FDA's Proposed Food Safety Rules: Investment Implications

 

By Sara Murphy | The Motley Fool

January 7, 2013

 

Last Friday, the FDA proposed major changes to the U.S.' food safety regulatory framework. If the new rules are approved, they will have significant implications up and down the food supply chain. Given the regulations' strong support from both government and industry, investors would be wise to consider the potential winners and losers.

 

I'll have a salad, hold the listeria.

The FDA's new rules, covering fresh produce and processed foods, have been a long time coming. While it is difficult to gauge whether the U.S. is experiencing more food contamination incidents in recent years or we have simply improved detection and reporting, the fact is that tainted food is sickening Americans to an unacceptable -- and preventable -- degree.

 

Consider for a moment some of the worst cases from the last two years.

 

 

The government estimates that contaminated food sickens 1 in 6 Americans every year. Of those, 130,000 are hospitalized and 3,000 die. Imagine not only the burden to our health care system, but the enormous economic impact of lost workdays. The FDA estimates that its proposed rules could prevent about 1.75 million illnesses annually.

 

Food companies also suffer mightily from such events, whether or not they were responsible. Readers will likely remember the rash of incidents in recent years. The process always seems to go as follows: People start getting sick, the food forensic squads are called in for the daunting task of pinpointing the origin, and various false sources are announced in the media before the ultimate culprit is identified. The market for not only the guilty food, but also all others suspected along the way, dries up overnight. This touches all growers and processors, not just the one that caused the problem.

- SUPPLIED RECORDS

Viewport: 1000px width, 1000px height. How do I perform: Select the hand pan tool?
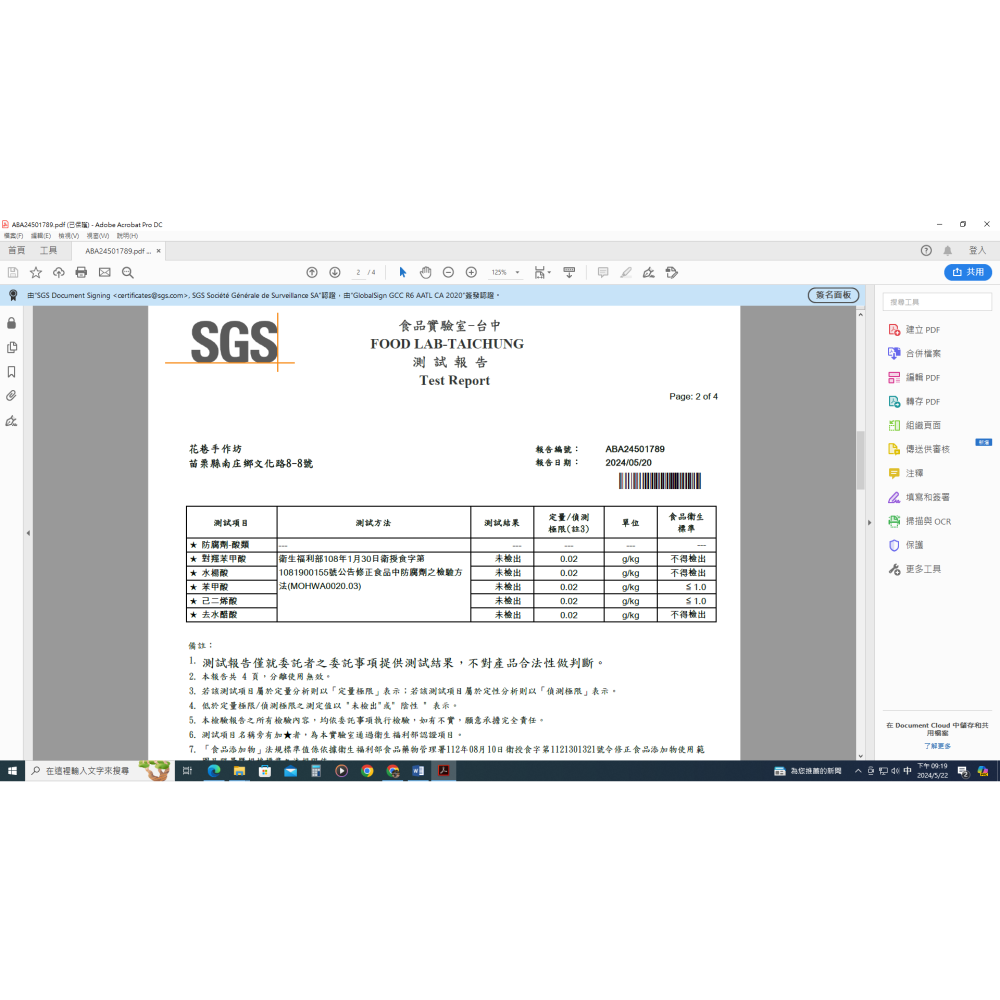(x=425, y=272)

---

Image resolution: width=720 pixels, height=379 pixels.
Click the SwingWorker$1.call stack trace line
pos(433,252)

--

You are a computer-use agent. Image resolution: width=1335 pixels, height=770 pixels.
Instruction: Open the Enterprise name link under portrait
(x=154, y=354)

- WHAT YOU NEED TO DO
a. From the FDA food safety article, extract the stretch from "By Sara Murphy" through "preventable -- degree.".
b. According to the FDA food safety article, why does a contamination outbreak hurt growers and processors that did not cause it?
c. What comes next in the FDA food safety article? Continue it from the point where it stops.

- LIST OF ANSWERS
a.
By Sara Murphy | The Motley Fool

January 7, 2013

 

Last Friday, the FDA proposed major changes to the U.S.' food safety regulatory framework. If the new rules are approved, they will have significant implications up and down the food supply chain. Given the regulations' strong support from both government and industry, investors would be wise to consider the potential winners and losers.

 

I'll have a salad, hold the listeria.

The FDA's new rules, covering fresh produce and processed foods, have been a long time coming. While it is difficult to gauge whether the U.S. is experiencing more food contamination incidents in recent years or we have simply improved detection and reporting, the fact is that tainted food is sickening Americans to an unacceptable -- and preventable -- degree.

b. While investigators work to find the origin, the media report several false sources before the real culprit is identified. The market then dries up overnight for the guilty food and for every food suspected along the way.

c.
 

This dynamic led major food industry groups like the Grocery Manufacturers Association to support the Food Safety Modernization Act, or FSMA, which Congress passed in 2010. You might be surprised to see corporate interests supporting more regulation of their industry, but when they pay the price for others' failures, they have an incentive to force better practices across the board.

 

Beneficiaries

It's difficult to make an objective measurement of which specific food processors and growers are best positioned to benefit from the legislation. According to Tony Corbo of Food and Water Watch, companies' food safety plans are proprietary documents, so it's hard to gauge which companies have already implemented strong internal processes. However, it is possible to see examples of companies that are already operating according to best practices.

 

For instance, Sandra Eskin of The Pew Charitable Trusts' Food Safety Campaign describes testing end products for contamination as an important element of a strong food safety program. In 2011, Costco (NASDAQ: COST  ) began requiring its suppliers of bagged produce to test for a broad range of E. coli. This increases costs for growers, and Costco has backed up its requirement by paying the extra cost ($0.03 a bag for spinach, for example).

 

Another indicator that a company is ready for the new regulations is the extent of that company's support for them. ConAgra Foods (NYSE: CAG  ) has been a vocal supporter of the FSMA, and is positioning itself as a leader in food safety and a beneficiary of the legislation...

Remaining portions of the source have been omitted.